Bankacılık sektöründeki sorunlara çözümler üretirken; bunların ekonomik aktörler üzerinde yaratacağı “ahlaki tehlike (moral hazard)” boyutunun da tartışılması gerektiğini kaydeden TÜSİAD Başkanı, “Yanlış kararlar verenler ne kadar maliyet ödeyecek? Eğer hiç maliyet ödemezlerse bu ilerde de yanlış kararlar vermelerini teşvik etmez mi? Büyük bir maliyet ödemek zorunda kalırlarsa bu bankacılık sistemimizde ne kadarlık bir ek yük yaratır? Bu soruların çok dikkatli değerlendirilmesi gerekiyor” diye konuştu.
"Sorunu çözmenin ilk koşulu yapılan yanlışları kabul etmek ve ders çıkarmak"

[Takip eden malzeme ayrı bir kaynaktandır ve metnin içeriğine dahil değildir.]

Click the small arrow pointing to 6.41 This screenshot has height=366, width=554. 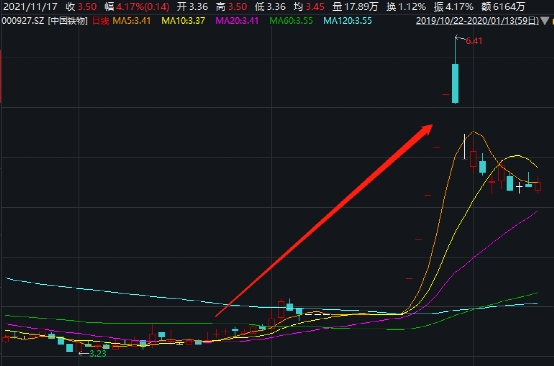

Türkiye’nin ‘özel sektör borç sorunuyla karşı karşıya kalan tek ülke olmadığına’ dikkat çeken Kaslowski, sözlerine şöyle devam etti:
“Birçok ülke farklı boyut ve koşullarda bu sorunu yaşadı ve çözdü. Bizim de başarmamızın önünde hiçbir engel yok. Ama bunun ilk koşulu yapılan yanlışları kabul etmek ve bir daha tekrarlamamak için gerekli dersleri çıkarmak. Bu büyük sınamalara ve sorunlara karşı durabilmek için devletimizin alacağı önlemleri ve atacağı somut adımları bekliyoruz ve destekliyoruz.
"Finansal istikrarın ilk koşulu düşük ve stabil bir enflasyon oranını sağlamaktır"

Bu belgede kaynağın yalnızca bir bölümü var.